Uma tendência lá fora é o aluguel de áreas corporativas para a construção de dark stores e dark kitchens. Isso já chegou ao Brasil?
Estamos fazendo um pouco disso em shopping centers. Esse é um dos novos movimentos que você vai começar a ver. O shopping tem tido uma ociosidade grande de estacionamentos. Devíamos discutir a diminuição de necessidade de vagas por metro quadrado nesses equipamentos. O shopping vai ser usado cada vez mais como last mile da entrega. Combinar a loja que está na praça de alimentação e fazer um dark kitchen focado na entrega, fora do espaço da loja, é uma das coisas que estamos discutindo.
Outra tendência são empresas que alugam imóveis em vez de vender. Como você enxerga isso?
Isso é uma tendência que está sendo instalada aqui, que são os residenciais para renda. O cara faz o prédio inteiro e aluga. A maior categoria de fundos lá fora hoje é essa, chamada de multifamily. Era algo que não víamos por aqui, mas começou a acontecer.
E essa discussão no Congresso Nacional de mudança de indexador de contratos do IGPM para o IPCA?
Isso é um absurdo, porque você não faz por lei. Você precisa deixar o mercado contratar. Como vou repassar o IGPM a um lojista de um shopping que ficou, dos primeiros seis meses desse ano, dois meses fechado e dois meses funcionando meia boca? E ainda não normalizou, pois fecham mais cedo e há restrições de ocupação? Não dá para fazer isso. Na verdade, a negociação é entre as partes. E ela tem ocorrido. E tem muito pouco desacerto e intransigência. Tem vencido o bom senso.
Como são os seus contratos?
É caso a caso. Não dá para generalizar. A grande parte dos contratos tende a migrar para IPCA. Não tem como colocar em IGPM.
Por quê?
Isso é uma herança do passado. Inflação de custo, para o setor de serviços, não é o IGPM. Ele não é adequado para a correção de contratos. Mas para deixar muito claro: negociação sempre entre as partes. Sem nada de cima para baixo do Congresso e do Executivo. O mercado se adequa. O que estou dizendo é que o IGPM é um índice, que, ao longo do tempo, tende a ser substituído pelo IPCA.

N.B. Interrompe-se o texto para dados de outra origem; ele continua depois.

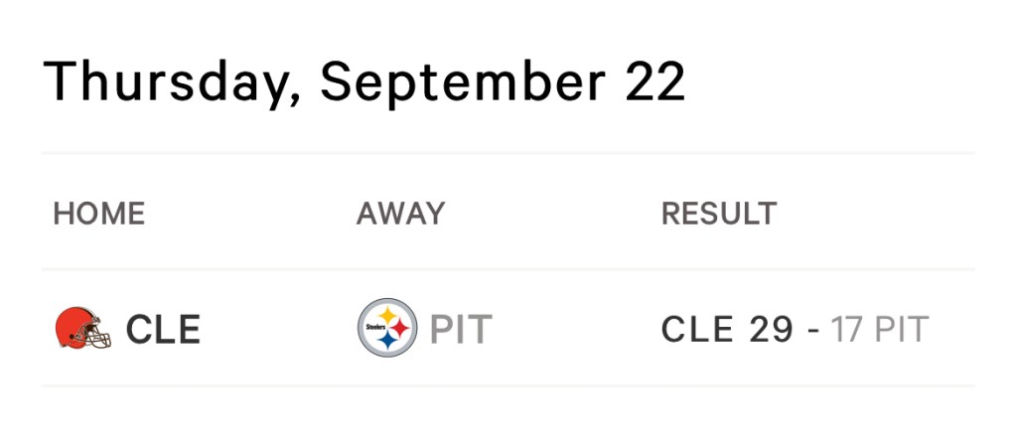Click the Pittsburgh Steelers logo
The height and width of the screenshot is (445, 1017).
(x=387, y=328)
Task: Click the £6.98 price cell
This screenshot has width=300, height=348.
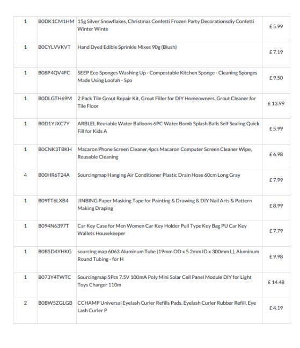Action: point(276,155)
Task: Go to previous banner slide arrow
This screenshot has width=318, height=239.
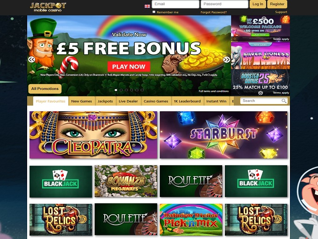Action: 31,59
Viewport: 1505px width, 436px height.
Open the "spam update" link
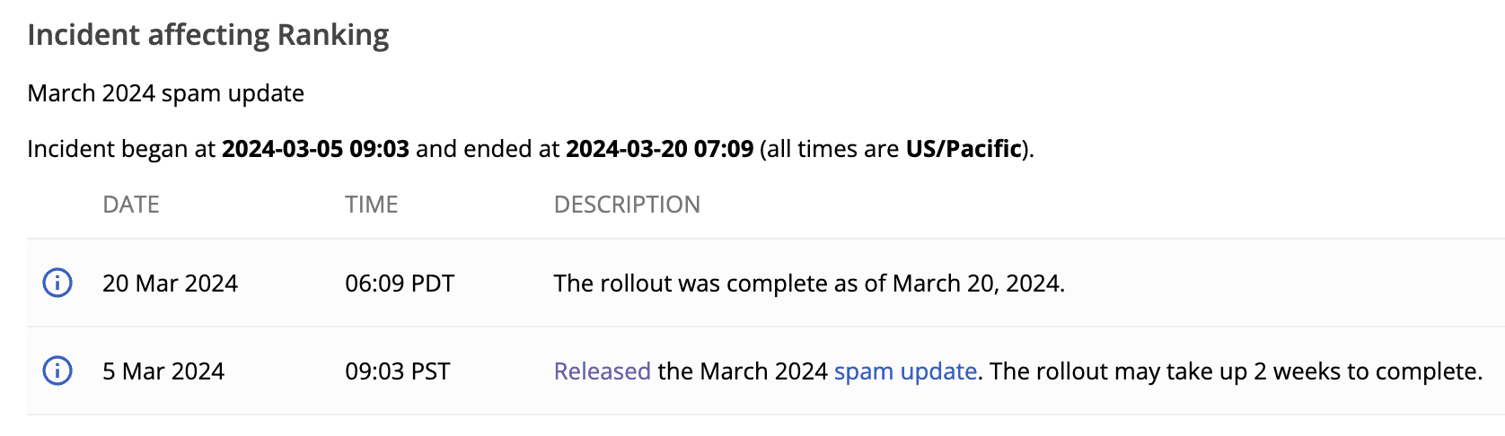(x=905, y=371)
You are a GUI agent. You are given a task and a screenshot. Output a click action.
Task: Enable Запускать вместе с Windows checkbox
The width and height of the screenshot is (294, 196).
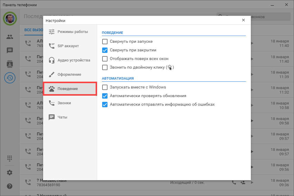point(105,87)
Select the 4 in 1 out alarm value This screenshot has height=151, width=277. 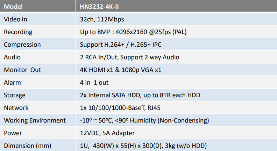(x=94, y=83)
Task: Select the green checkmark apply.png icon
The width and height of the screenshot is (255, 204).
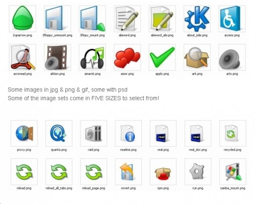Action: (x=162, y=57)

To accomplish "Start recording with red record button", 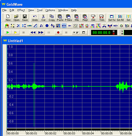I will 58,33.
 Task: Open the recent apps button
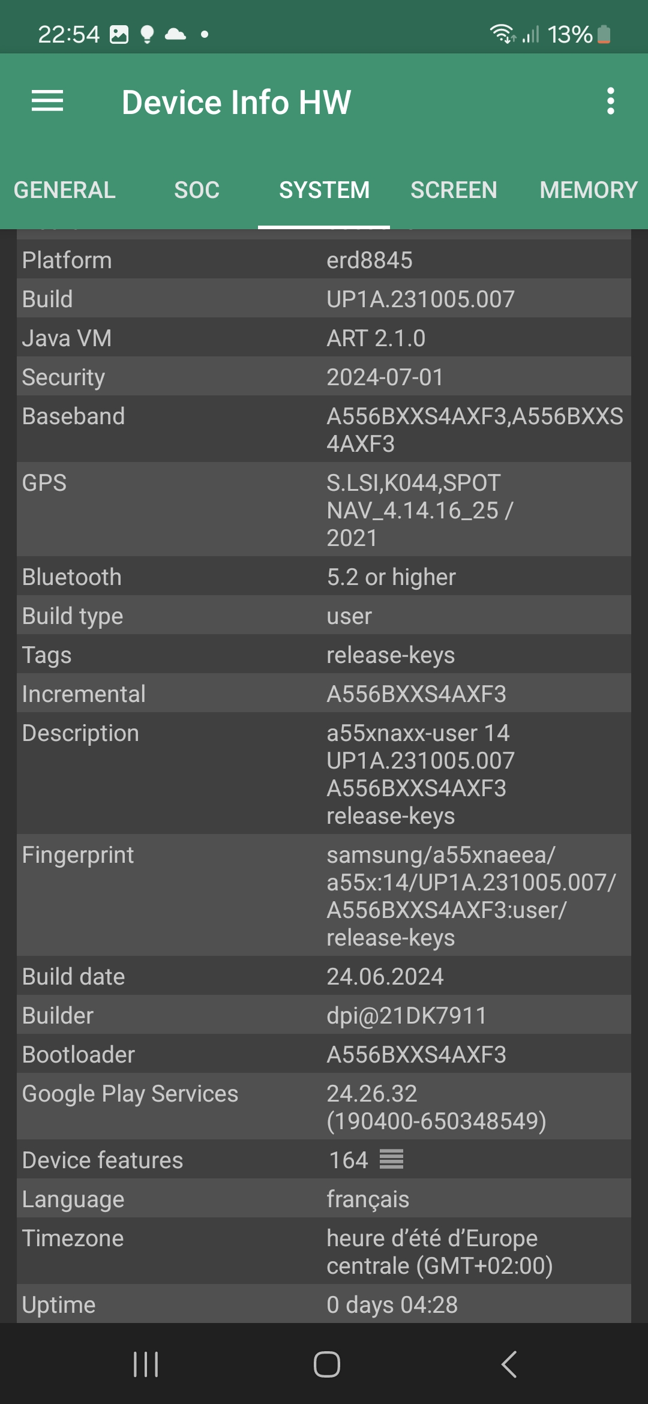click(x=146, y=1364)
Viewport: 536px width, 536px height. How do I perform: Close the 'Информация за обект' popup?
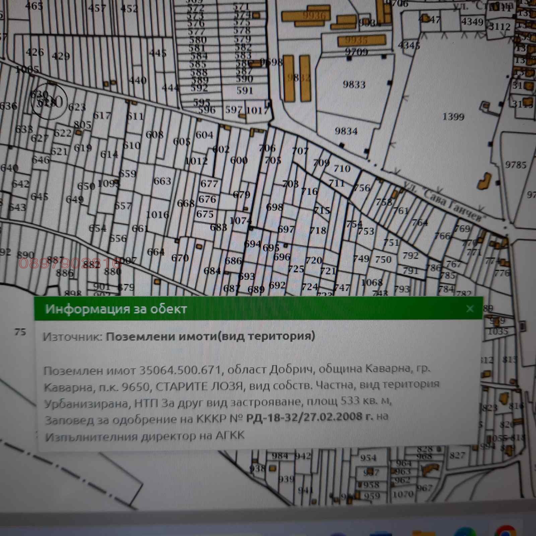pyautogui.click(x=470, y=309)
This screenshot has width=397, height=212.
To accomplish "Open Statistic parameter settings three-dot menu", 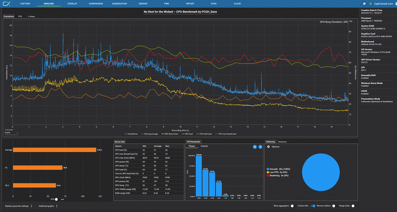I will coord(32,206).
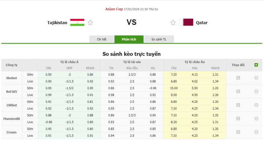The height and width of the screenshot is (142, 264).
Task: Favorite Tajikistan using the star
Action: click(x=90, y=22)
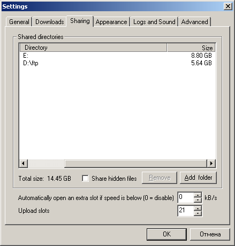Image resolution: width=235 pixels, height=246 pixels.
Task: Click the OK button
Action: (166, 234)
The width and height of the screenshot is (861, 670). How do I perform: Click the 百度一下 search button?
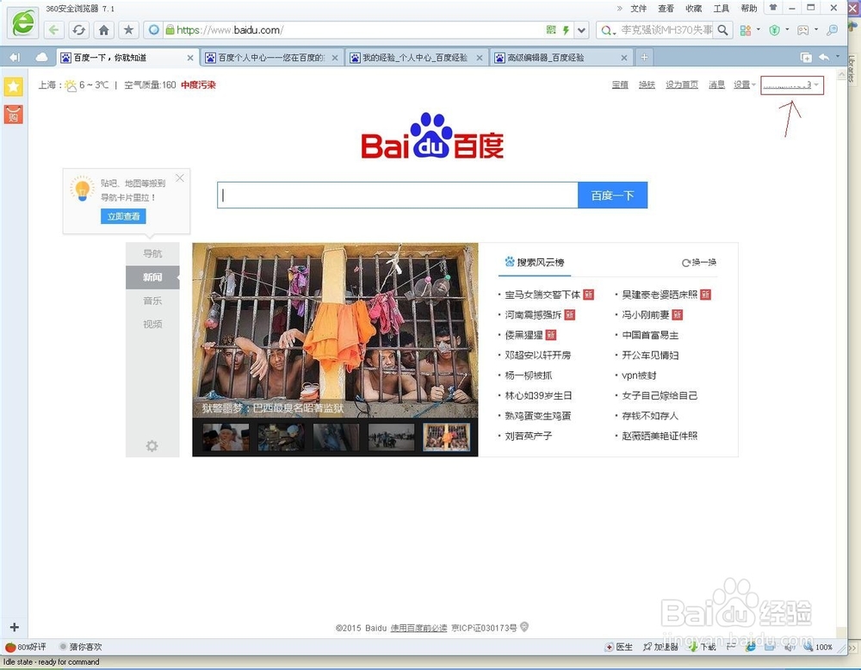pyautogui.click(x=612, y=195)
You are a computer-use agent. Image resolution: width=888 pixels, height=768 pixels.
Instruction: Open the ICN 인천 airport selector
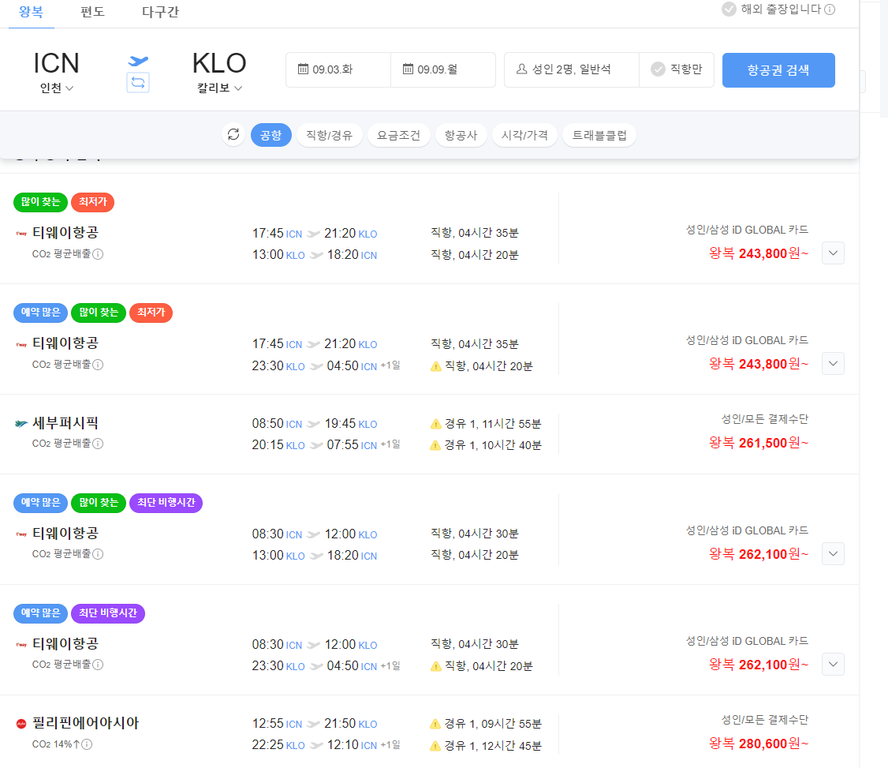coord(56,71)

"O que estou falando é que você demora algum tempo para se adequar (do IGPM para o IPCA). Mas principalmente é uma ingerência em contratos privados"
Entendi sua posição de que não cabe ao Congresso legislar sobre qual é o melhor índice. Mas o impacto para o setor, caso esse projeto avance, não é mínimo?
O que estou falando é que você demora algum tempo para se adequar (do IGPM para o IPCA). Seria uma antecipação. Mas principalmente é uma ingerência em contratos privados. O impacto é péssimo. Não é mínimo, não. É horrível. Vai minar o impacto da confiança das pessoas no Brasil. O impacto é muito grande. O que precisa acontecer é a livre negociação. Está faltando bom senso? Não.
O número de pessoas físicas que investem na bolsa cresceu bastante e passou de 3 milhões. Está crescendo também os investidores de fundos imobiliários?
Estamos com uma base de 1,382 milhão investidores. No fim do ano, era 1,172 milhão. É uma alta de 18%. Devemos chegar ao fim do ano com 1,7 milhão de investidores.
Quanto tempo demorou para chegar a 1 milhão?
O número de 1 milhão de investidores foi alcançado em agosto de 2020. Em janeiro de 2016, havia 90 mil investidores. De janeiro de 2016 até agora, em cinco anos, saiu de menos de 100 mil investidores para 1,4 milhão investidores.